Remniscent
Bachelor of Architectural Design Studio, 2015
STUDIO LEADER: edmund carter
REMNISCENT will explore the complex junctions in Melbourne’s urban fabric through the research and mapping of site specific phenomena at a sample location in Williamstown. The character and idiosyncracy of this phenomena will be used to drive the creation and selection of generative, digital and non-digital processes and tools that can be used to speculate on architectural form and material. Processes and tools will be tested on two fronts: firstly, iteratively against themselves so as to form an understanding of their architectural potential, and secondly against the realities of site, including program and the practicalities of planning.
The position of this studio is that these complex, highly contested junctions have become so overwhelmingly saturated with competing constraints and opportunities that conventional urban design methodologies are inefficient in addressing them. New, emergent and generative methodologies are required, and in these methodologies is the potential for environment and context to be more innately inscribed into landscape and architecture.

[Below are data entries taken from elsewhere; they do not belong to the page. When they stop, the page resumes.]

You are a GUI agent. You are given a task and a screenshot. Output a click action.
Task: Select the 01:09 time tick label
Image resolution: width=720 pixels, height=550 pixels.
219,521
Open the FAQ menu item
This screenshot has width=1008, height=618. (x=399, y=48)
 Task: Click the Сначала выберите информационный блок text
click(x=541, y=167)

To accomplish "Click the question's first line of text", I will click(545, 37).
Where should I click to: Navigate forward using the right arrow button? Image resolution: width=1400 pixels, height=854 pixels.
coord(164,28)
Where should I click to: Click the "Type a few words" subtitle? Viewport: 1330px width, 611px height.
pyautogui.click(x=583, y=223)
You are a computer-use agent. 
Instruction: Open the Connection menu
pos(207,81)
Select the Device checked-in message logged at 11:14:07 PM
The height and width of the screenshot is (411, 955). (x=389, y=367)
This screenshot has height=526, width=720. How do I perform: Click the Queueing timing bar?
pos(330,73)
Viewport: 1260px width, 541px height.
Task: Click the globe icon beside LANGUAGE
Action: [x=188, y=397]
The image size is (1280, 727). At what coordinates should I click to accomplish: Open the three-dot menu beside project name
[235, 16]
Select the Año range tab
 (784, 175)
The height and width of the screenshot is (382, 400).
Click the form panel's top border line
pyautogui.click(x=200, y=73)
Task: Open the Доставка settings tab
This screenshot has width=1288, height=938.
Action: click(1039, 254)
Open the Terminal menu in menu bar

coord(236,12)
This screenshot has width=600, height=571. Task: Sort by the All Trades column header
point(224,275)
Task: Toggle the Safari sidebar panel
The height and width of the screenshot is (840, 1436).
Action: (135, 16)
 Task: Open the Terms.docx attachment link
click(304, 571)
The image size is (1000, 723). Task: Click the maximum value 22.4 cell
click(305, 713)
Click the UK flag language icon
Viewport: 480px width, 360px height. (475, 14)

The outcome of the studio is two fold: (1) an overall reconfiguration of the site (in the form of a masterplan or urban strategy) and (2) one part of this reconfiguration explored in detail and taking the form of a mid-scale public building suitable to the area (examples include a surf life saving club, a sports pavilion, a theatre or a car park). How can the complex inputs of the site be negotiated through the use of generative tools? How can complex mappings of space be synthesised into urban and architectural design? How can competing environmental phenomena be better brought to bear in the formal and material articulation of the city?